---------- 所给条目

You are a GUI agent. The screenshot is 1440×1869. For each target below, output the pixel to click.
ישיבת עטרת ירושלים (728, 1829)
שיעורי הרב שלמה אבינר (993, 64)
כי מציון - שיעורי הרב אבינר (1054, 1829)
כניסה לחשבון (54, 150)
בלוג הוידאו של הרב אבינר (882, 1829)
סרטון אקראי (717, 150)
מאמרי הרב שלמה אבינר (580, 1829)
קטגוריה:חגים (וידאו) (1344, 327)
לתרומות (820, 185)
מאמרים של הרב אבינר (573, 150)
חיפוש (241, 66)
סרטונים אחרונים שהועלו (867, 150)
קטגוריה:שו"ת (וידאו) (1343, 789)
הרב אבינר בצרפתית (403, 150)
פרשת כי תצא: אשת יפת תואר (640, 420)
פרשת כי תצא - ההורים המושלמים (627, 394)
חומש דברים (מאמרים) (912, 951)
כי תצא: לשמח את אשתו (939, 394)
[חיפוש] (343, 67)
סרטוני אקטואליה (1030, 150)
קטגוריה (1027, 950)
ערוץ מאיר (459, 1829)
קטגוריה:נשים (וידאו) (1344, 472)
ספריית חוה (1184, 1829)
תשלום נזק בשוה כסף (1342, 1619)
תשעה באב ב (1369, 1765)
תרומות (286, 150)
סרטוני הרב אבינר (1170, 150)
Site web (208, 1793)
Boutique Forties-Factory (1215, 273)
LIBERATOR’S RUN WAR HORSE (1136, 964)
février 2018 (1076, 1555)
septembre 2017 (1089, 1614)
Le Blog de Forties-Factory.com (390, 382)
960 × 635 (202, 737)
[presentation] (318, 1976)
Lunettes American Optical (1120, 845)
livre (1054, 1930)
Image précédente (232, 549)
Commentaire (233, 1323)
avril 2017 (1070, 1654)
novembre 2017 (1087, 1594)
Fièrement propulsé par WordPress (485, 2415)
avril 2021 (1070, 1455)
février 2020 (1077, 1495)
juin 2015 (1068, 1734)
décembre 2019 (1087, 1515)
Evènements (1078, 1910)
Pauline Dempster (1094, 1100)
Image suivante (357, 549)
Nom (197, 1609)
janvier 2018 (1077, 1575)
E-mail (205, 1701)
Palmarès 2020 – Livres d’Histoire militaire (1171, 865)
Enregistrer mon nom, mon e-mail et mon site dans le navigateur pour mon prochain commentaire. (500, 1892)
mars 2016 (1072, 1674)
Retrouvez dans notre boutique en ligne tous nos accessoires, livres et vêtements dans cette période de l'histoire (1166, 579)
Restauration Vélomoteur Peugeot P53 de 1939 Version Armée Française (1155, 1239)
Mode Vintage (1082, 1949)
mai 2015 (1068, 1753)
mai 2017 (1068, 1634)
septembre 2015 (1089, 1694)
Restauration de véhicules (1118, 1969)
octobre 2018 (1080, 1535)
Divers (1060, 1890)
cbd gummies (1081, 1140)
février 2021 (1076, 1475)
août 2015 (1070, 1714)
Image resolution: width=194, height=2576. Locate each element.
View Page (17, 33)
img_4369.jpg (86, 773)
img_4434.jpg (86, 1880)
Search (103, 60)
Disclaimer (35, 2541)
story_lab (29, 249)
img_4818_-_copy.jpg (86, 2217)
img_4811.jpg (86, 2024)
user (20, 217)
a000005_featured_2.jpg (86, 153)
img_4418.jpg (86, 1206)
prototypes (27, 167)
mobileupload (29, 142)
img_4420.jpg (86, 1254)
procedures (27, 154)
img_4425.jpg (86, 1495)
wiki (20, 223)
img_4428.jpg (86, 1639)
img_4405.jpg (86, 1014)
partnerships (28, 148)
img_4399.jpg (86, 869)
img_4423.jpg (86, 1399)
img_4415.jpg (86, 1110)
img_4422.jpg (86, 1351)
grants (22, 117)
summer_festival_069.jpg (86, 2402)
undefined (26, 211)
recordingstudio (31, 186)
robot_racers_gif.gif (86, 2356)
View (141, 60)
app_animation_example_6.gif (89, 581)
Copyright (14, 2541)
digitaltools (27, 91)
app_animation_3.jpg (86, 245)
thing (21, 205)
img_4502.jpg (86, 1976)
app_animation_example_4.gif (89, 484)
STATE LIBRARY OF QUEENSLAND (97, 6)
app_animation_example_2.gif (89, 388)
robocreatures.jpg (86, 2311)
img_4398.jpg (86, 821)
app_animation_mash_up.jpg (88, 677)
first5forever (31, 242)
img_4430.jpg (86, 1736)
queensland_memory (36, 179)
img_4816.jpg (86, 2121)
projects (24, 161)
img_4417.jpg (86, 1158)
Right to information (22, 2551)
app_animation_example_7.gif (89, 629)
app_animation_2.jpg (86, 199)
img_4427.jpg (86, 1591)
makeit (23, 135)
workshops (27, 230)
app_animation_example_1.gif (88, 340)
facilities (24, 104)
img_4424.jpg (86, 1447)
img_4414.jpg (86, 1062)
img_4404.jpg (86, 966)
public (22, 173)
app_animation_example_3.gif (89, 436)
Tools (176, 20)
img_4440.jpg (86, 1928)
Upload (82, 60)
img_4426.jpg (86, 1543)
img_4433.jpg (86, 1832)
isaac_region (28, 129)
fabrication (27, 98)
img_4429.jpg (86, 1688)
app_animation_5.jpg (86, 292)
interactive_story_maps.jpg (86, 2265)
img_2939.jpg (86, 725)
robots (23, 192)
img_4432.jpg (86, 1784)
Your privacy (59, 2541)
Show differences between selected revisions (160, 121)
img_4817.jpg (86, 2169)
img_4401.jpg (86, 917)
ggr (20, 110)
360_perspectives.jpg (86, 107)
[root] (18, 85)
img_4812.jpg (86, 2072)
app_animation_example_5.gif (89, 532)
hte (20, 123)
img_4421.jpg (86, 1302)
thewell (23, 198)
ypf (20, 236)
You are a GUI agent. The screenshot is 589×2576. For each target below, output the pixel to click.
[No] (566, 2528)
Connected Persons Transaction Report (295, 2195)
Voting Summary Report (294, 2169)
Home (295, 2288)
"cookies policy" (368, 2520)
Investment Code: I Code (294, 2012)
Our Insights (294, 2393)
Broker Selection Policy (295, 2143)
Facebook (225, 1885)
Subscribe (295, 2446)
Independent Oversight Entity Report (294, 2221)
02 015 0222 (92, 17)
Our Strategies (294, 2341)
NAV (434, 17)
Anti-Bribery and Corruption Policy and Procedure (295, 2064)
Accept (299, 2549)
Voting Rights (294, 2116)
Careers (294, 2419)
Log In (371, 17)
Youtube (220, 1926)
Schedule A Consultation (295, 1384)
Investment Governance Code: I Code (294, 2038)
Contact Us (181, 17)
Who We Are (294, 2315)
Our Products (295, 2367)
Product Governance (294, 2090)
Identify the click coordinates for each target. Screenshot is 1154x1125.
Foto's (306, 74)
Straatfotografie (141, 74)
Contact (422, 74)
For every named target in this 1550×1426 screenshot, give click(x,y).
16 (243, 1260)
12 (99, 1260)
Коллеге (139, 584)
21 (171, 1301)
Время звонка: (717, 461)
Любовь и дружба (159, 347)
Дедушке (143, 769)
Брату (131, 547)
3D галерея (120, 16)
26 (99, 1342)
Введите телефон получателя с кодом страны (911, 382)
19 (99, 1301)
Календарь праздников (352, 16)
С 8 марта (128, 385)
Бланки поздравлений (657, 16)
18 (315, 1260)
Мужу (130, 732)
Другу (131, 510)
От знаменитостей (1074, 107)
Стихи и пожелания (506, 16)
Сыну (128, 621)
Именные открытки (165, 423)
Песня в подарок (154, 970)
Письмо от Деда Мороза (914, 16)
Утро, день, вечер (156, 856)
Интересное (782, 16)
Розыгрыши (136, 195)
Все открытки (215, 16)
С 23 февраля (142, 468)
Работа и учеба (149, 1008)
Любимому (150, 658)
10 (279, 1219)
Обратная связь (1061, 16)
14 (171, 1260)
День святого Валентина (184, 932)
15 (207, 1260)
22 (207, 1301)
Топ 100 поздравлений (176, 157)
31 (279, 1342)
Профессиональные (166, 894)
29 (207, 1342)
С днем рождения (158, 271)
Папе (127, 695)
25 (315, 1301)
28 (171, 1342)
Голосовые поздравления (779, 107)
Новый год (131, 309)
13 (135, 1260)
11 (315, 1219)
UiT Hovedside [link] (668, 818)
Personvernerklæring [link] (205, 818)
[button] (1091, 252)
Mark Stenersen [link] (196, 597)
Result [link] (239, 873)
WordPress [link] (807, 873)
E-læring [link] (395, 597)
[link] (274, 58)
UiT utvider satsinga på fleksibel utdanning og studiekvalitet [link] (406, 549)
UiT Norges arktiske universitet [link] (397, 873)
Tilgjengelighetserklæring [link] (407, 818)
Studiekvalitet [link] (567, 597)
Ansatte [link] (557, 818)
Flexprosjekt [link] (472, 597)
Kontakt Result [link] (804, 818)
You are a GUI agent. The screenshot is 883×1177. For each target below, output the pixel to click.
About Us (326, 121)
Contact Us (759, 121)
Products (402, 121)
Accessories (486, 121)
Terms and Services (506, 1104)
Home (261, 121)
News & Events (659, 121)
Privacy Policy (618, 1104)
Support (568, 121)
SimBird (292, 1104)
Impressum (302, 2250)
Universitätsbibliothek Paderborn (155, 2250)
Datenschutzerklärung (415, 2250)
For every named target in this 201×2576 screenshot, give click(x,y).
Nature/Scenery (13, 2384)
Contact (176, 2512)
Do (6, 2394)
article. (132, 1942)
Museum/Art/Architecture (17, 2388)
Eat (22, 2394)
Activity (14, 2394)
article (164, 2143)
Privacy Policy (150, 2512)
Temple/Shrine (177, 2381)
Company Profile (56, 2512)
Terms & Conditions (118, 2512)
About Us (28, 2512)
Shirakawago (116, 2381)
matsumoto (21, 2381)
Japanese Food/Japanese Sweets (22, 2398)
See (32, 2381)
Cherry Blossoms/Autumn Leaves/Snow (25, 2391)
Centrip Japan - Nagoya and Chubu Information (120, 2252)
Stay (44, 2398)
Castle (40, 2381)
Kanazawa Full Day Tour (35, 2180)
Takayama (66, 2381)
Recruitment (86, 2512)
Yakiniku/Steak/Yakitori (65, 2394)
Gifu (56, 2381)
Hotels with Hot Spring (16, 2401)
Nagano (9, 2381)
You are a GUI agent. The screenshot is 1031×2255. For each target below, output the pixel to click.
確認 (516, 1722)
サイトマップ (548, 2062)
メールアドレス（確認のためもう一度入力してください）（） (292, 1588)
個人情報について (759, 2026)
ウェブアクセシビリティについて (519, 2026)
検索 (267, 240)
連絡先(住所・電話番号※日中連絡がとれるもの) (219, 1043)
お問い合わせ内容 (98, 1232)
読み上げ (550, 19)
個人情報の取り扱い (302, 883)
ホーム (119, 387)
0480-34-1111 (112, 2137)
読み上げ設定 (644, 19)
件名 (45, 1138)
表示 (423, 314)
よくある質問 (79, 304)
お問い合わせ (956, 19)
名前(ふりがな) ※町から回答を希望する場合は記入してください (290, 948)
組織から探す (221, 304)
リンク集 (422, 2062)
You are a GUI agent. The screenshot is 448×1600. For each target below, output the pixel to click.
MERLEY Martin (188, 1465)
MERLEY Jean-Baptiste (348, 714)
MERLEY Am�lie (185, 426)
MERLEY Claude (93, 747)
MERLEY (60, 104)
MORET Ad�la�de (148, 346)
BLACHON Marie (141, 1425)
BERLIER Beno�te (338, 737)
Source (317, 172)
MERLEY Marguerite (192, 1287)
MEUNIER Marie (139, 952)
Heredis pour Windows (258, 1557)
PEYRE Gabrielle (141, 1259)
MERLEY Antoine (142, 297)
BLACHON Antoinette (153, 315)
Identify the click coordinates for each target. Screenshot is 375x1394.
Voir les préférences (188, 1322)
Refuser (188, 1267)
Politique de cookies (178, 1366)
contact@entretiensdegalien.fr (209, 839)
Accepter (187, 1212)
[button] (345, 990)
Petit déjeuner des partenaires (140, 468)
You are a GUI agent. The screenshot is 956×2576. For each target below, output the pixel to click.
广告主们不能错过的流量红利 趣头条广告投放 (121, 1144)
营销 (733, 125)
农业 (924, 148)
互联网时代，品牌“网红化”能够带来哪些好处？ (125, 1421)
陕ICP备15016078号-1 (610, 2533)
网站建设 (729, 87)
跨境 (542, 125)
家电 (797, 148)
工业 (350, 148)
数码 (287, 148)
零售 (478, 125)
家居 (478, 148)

--------------------

待完成 – 请把记录中从含有“Refuser (188, 1267)”的那一行起，到记录末尾为止（首尾两行均包括在内）的各行列成 Markdown 表格。表格设“序号”和“记录行”两列，空行不列入。

本题结果 –
| 序号 | 记录行 |
|---|---|
| 1 | Refuser (188, 1267) |
| 2 | Politique de cookies (178, 1366) |
| 3 | contact@entretiensdegalien.fr (209, 839) |
| 4 | Accepter (187, 1212) |
| 5 | [button] (345, 990) |
| 6 | Petit déjeuner des partenaires (140, 468) |
| 7 | You are a GUI agent. The screenshot is 956×2576. For each target below, output the pixel to click. |
| 8 | 广告主们不能错过的流量红利 趣头条广告投放 (121, 1144) |
| 9 | 营销 (733, 125) |
| 10 | 农业 (924, 148) |
| 11 | 互联网时代，品牌“网红化”能够带来哪些好处？ (125, 1421) |
| 12 | 陕ICP备15016078号-1 (610, 2533) |
| 13 | 网站建设 (729, 87) |
| 14 | 跨境 (542, 125) |
| 15 | 家电 (797, 148) |
| 16 | 工业 (350, 148) |
| 17 | 数码 (287, 148) |
| 18 | 零售 (478, 125) |
| 19 | 家居 (478, 148) |